Good riddance to the prospective buyer of Saddleback ski area in Rangeley, Sebastian Monsour, who once had the whole state excited about the resort’s reopening, but has instead left us feeling like dupes and dopes.

An excellent piece of reporting by WCSH Channel 6 last week revealed that Monsour, who hails from Australia, was merely trying to buy the resort to take advantage of America’s EB-5 visa program, which allows foreign investors (and their spouses and children) to receive green cards if they invest $500,000 in a project that creates or preserves 10 jobs.

Monsour, who is CEO of the Queensland-based Majella Group, was recorded during a Majella staff meeting last October explaining that he wasn’t pursuing the purchase of Saddleback for the betterment of the ski area or community – or even to get it back up and running – but to lure investors.

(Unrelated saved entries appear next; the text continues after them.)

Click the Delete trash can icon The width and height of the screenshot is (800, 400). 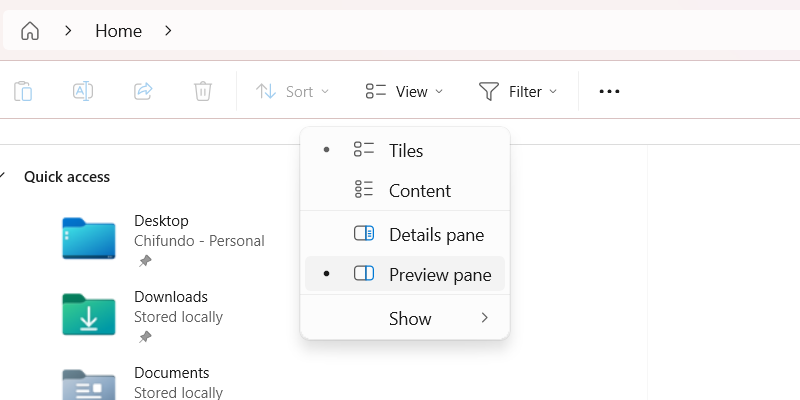pyautogui.click(x=203, y=92)
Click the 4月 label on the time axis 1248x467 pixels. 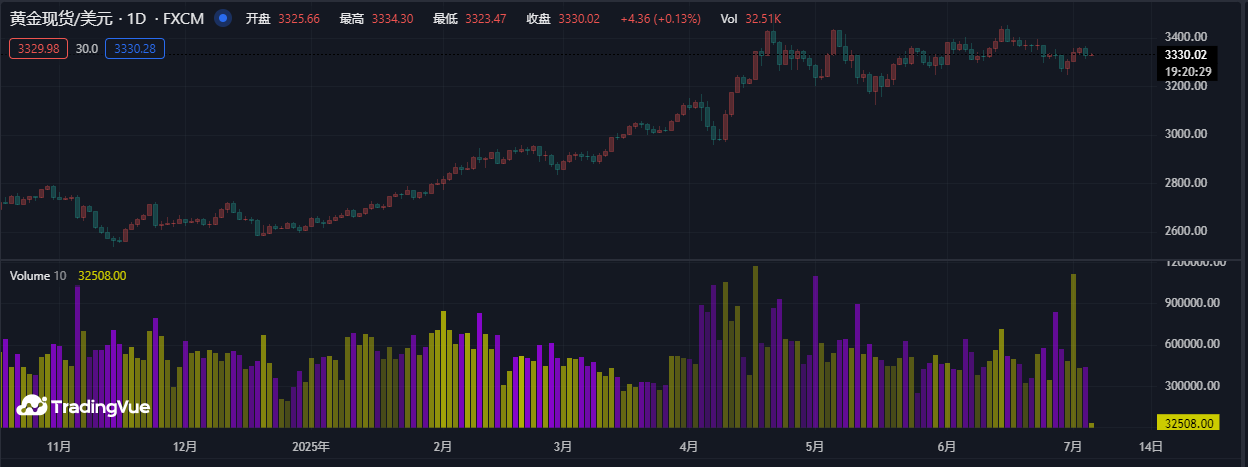point(687,447)
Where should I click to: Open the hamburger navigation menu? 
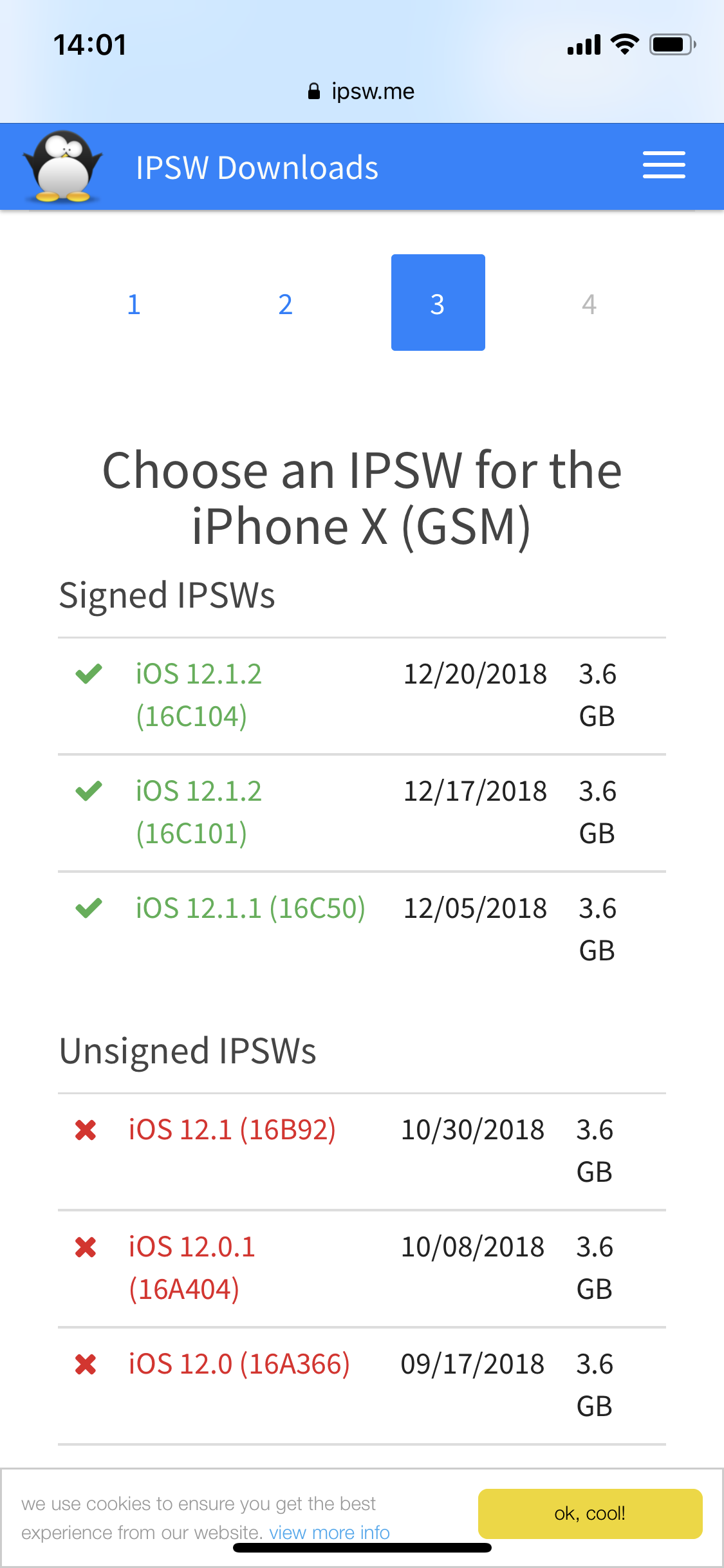click(664, 165)
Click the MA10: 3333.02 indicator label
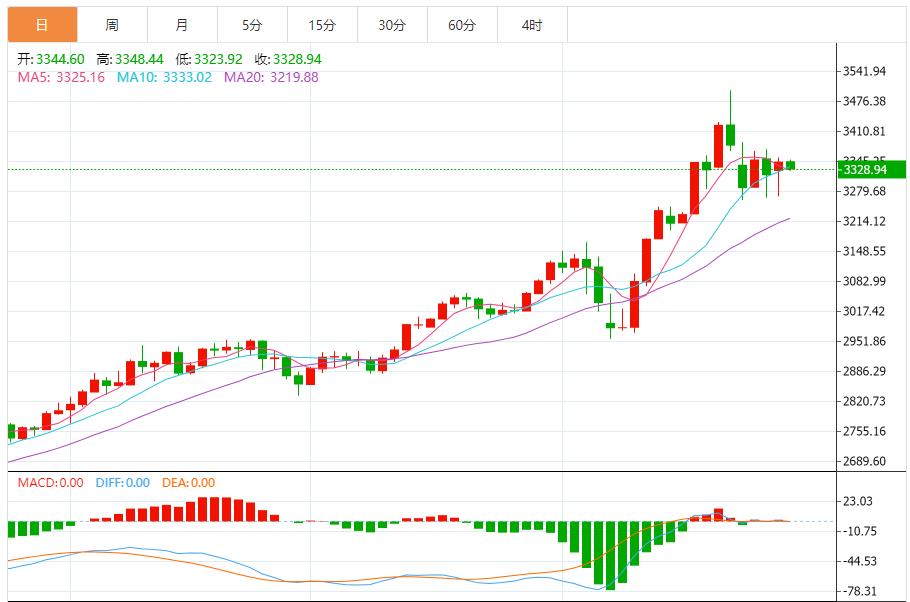 tap(164, 77)

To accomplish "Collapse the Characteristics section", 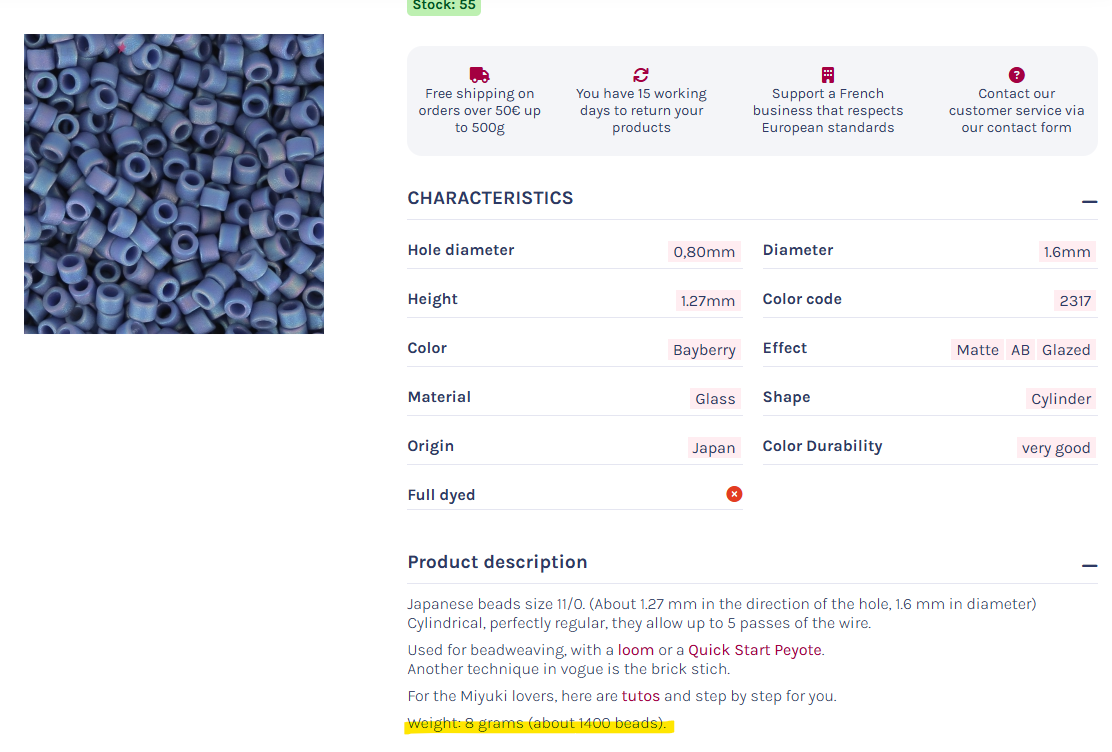I will [1089, 201].
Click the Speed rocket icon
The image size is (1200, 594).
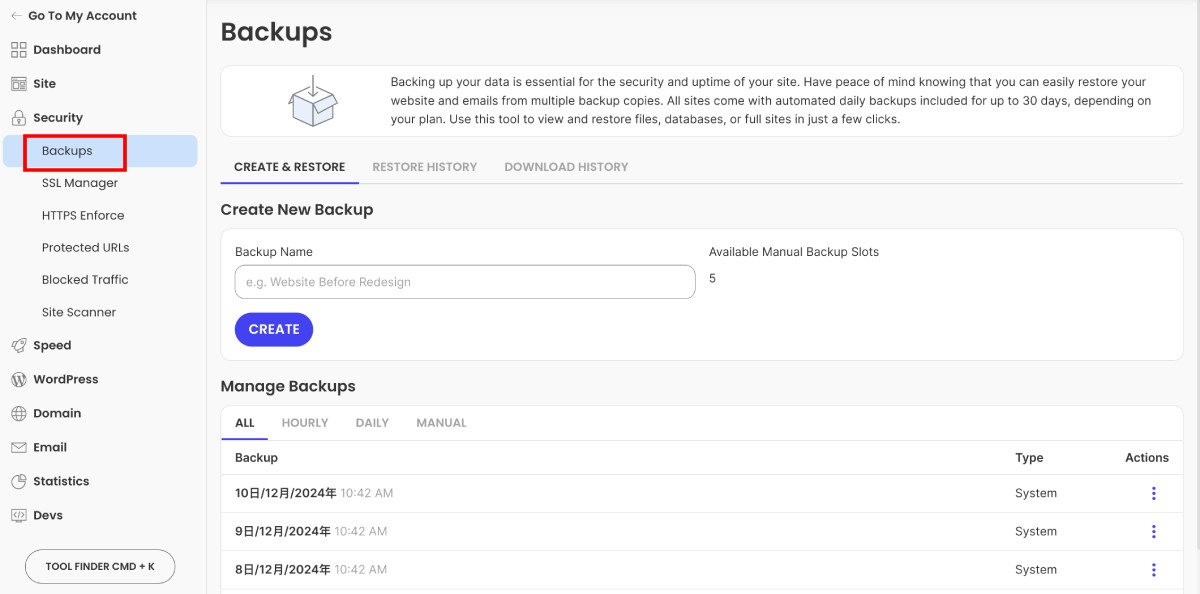coord(18,346)
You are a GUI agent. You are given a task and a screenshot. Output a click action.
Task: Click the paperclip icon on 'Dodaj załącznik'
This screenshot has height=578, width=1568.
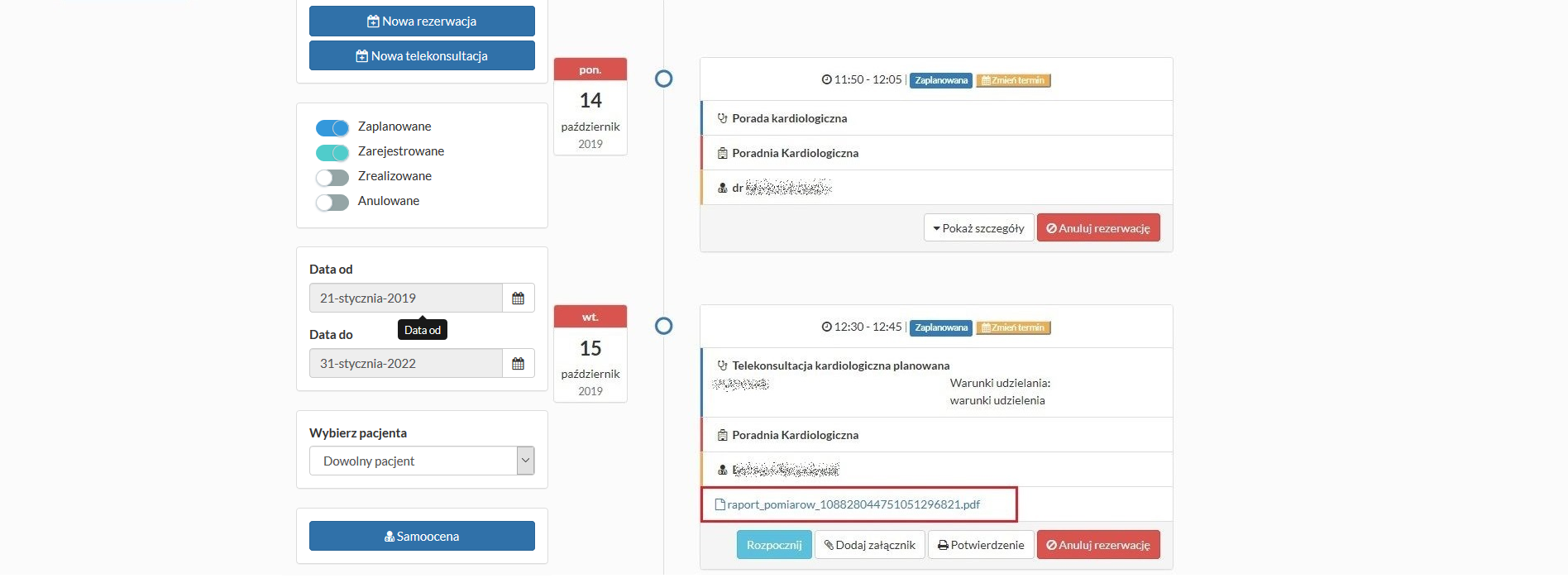pyautogui.click(x=830, y=544)
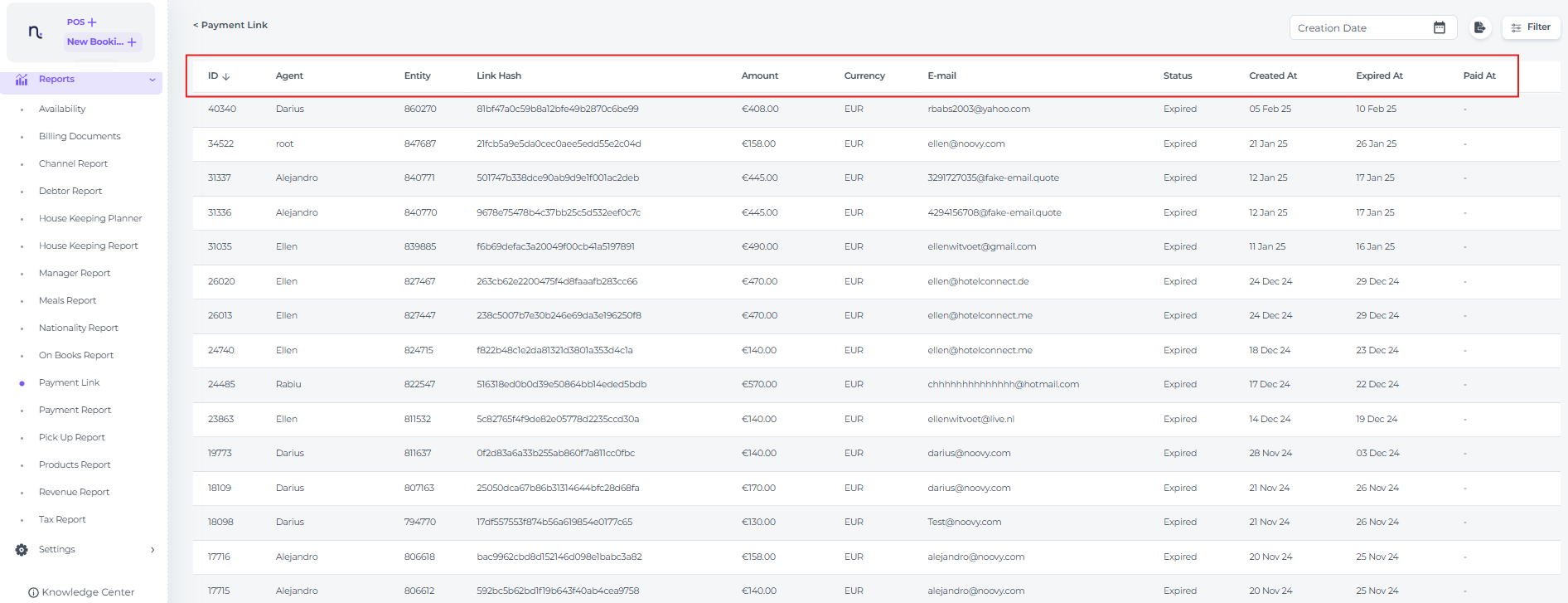This screenshot has width=1568, height=603.
Task: Click the New Booking button
Action: (x=102, y=41)
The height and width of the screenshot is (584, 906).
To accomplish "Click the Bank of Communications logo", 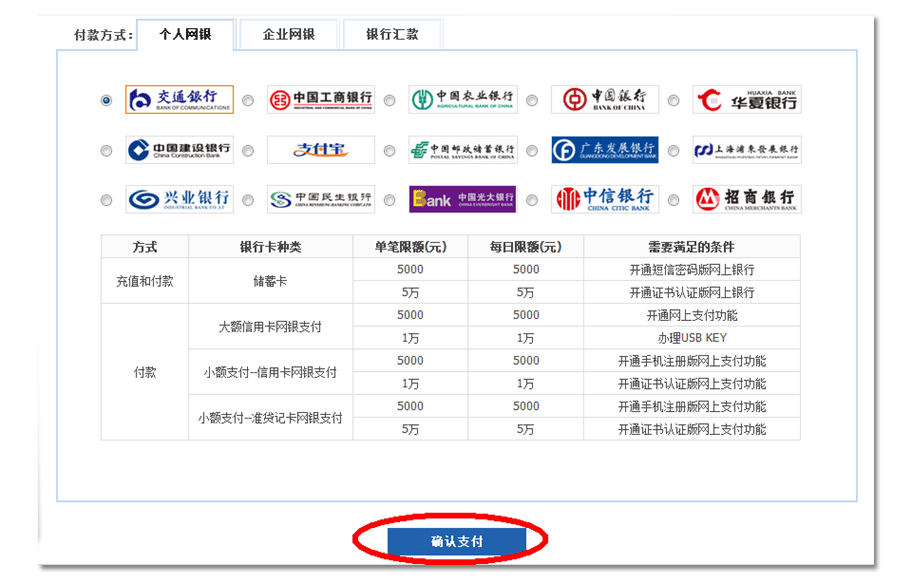I will click(x=179, y=100).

“The EB-5 program is the reason we are actually buying Saddleback,” he said. “The mountain and opening the mountain is something we would like to achieve, but if we don’t, we are not going to lose any sleep with regards to it.”

It doesn’t get more honest than that.

Of course, Monsour was speaking to his staff and probably never imagined his words would be released to the public. But as he seemingly duped us, Monsour was duped by one of his employees who did Rangeley, and all of Maine, a favor by releasing the damaging recording.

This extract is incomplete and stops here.